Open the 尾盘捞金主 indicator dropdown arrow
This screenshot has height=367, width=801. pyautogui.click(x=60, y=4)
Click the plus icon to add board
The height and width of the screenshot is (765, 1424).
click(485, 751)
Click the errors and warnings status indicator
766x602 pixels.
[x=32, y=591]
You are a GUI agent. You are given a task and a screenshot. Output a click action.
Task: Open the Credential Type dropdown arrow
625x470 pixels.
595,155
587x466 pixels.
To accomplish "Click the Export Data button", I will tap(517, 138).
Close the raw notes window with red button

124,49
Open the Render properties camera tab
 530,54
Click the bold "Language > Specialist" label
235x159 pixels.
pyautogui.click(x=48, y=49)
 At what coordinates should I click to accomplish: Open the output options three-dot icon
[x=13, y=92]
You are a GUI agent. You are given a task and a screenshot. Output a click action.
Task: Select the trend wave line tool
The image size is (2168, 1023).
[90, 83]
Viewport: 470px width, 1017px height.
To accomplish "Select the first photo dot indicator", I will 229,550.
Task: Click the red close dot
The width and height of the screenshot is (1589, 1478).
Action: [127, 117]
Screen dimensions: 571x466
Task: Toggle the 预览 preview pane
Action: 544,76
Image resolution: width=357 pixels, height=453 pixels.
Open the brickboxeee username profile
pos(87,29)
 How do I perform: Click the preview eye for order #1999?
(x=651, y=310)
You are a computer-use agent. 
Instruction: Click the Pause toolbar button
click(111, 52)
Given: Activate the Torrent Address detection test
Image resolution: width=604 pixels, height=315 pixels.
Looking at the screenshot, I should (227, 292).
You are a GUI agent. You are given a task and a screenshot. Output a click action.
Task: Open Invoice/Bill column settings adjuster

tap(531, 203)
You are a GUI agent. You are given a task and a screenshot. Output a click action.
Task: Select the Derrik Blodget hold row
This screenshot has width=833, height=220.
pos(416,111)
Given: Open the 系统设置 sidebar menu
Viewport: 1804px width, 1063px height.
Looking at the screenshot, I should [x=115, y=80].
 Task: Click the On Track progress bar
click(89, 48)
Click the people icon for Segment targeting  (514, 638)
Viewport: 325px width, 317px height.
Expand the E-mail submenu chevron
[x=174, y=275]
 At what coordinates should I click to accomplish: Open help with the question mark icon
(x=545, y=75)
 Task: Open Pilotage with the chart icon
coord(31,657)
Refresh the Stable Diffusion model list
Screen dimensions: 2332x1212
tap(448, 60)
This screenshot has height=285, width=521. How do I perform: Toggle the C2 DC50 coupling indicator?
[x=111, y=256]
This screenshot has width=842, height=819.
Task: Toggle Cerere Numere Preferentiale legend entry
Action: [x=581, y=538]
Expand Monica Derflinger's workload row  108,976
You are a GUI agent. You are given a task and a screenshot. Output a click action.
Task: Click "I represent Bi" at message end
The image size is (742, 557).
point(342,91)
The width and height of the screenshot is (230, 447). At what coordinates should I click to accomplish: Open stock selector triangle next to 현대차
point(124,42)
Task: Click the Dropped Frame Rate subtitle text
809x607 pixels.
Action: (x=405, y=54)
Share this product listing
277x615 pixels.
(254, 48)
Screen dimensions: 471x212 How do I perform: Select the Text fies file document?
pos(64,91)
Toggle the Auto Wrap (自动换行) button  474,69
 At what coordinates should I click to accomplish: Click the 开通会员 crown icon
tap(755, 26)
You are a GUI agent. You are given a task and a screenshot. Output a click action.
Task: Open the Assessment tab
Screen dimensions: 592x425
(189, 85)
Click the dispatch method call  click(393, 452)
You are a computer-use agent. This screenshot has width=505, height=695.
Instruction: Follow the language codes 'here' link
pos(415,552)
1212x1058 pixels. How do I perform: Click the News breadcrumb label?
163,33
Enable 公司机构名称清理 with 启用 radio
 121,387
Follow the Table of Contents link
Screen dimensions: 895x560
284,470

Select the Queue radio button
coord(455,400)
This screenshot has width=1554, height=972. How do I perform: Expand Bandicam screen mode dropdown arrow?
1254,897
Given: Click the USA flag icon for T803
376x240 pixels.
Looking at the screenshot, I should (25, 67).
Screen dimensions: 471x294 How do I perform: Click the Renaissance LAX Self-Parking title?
■ ■ ■ ■
The exercise: Reproduce all of the data above verbatim, line by line, without altering anything.

Complete response:
Open the 尾盘捞金主 indicator dropdown arrow
This screenshot has height=367, width=801. pyautogui.click(x=60, y=4)
Click the plus icon to add board
The height and width of the screenshot is (765, 1424).
click(485, 751)
Click the errors and warnings status indicator
766x602 pixels.
[x=32, y=591]
You are a GUI agent. You are given a task and a screenshot. Output a click action.
Task: Open the Credential Type dropdown arrow
625x470 pixels.
595,155
587x466 pixels.
To accomplish "Click the Export Data button", I will tap(517, 138).
Close the raw notes window with red button

124,49
Open the Render properties camera tab
 530,54
Click the bold "Language > Specialist" label
235x159 pixels.
pyautogui.click(x=48, y=49)
 At what coordinates should I click to accomplish: Open the output options three-dot icon
[x=13, y=92]
You are a GUI agent. You are given a task and a screenshot. Output a click action.
Task: Select the trend wave line tool
The image size is (2168, 1023).
[90, 83]
Viewport: 470px width, 1017px height.
To accomplish "Select the first photo dot indicator", I will 229,550.
Task: Click the red close dot
The width and height of the screenshot is (1589, 1478).
Action: [127, 117]
Screen dimensions: 571x466
Task: Toggle the 预览 preview pane
Action: 544,76
Image resolution: width=357 pixels, height=453 pixels.
Open the brickboxeee username profile
pos(87,29)
 How do I perform: Click the preview eye for order #1999?
(x=651, y=310)
You are a computer-use agent. 
Instruction: Click the Pause toolbar button
click(111, 52)
Given: Activate the Torrent Address detection test
Image resolution: width=604 pixels, height=315 pixels.
Looking at the screenshot, I should (227, 292).
You are a GUI agent. You are given a task and a screenshot. Output a click action.
Task: Open Invoice/Bill column settings adjuster

tap(531, 203)
You are a GUI agent. You are given a task and a screenshot. Output a click action.
Task: Select the Derrik Blodget hold row
This screenshot has width=833, height=220.
pos(416,111)
Given: Open the 系统设置 sidebar menu
Viewport: 1804px width, 1063px height.
Looking at the screenshot, I should [x=115, y=80].
 Task: Click the On Track progress bar
click(89, 48)
Click the people icon for Segment targeting  (514, 638)
Viewport: 325px width, 317px height.
Expand the E-mail submenu chevron
[x=174, y=275]
 At what coordinates should I click to accomplish: Open help with the question mark icon
(x=545, y=75)
 Task: Open Pilotage with the chart icon
coord(31,657)
Refresh the Stable Diffusion model list
Screen dimensions: 2332x1212
tap(448, 60)
This screenshot has height=285, width=521. How do I perform: Toggle the C2 DC50 coupling indicator?
[x=111, y=256]
This screenshot has width=842, height=819.
Task: Toggle Cerere Numere Preferentiale legend entry
Action: [x=581, y=538]
Expand Monica Derflinger's workload row  108,976
You are a GUI agent. You are given a task and a screenshot. Output a click action.
Task: Click "I represent Bi" at message end
The image size is (742, 557).
point(342,91)
The width and height of the screenshot is (230, 447). At what coordinates should I click to accomplish: Open stock selector triangle next to 현대차
point(124,42)
Task: Click the Dropped Frame Rate subtitle text
809x607 pixels.
Action: (x=405, y=54)
Share this product listing
277x615 pixels.
(254, 48)
Screen dimensions: 471x212 How do I perform: Select the Text fies file document?
pos(64,91)
Toggle the Auto Wrap (自动换行) button  474,69
 At what coordinates should I click to accomplish: Click the 开通会员 crown icon
tap(755, 26)
You are a GUI agent. You are given a task and a screenshot. Output a click action.
Task: Open the Assessment tab
Screen dimensions: 592x425
(189, 85)
Click the dispatch method call  click(393, 452)
You are a computer-use agent. This screenshot has width=505, height=695.
Instruction: Follow the language codes 'here' link
pos(415,552)
1212x1058 pixels. How do I perform: Click the News breadcrumb label?
163,33
Enable 公司机构名称清理 with 启用 radio
 121,387
Follow the Table of Contents link
Screen dimensions: 895x560
284,470

Select the Queue radio button
coord(455,400)
This screenshot has width=1554, height=972. How do I perform: Expand Bandicam screen mode dropdown arrow?
1254,897
Given: Click the USA flag icon for T803
376x240 pixels.
Looking at the screenshot, I should (25, 67).
Screen dimensions: 471x294 How do I perform: Click the Renaissance LAX Self-Parking title?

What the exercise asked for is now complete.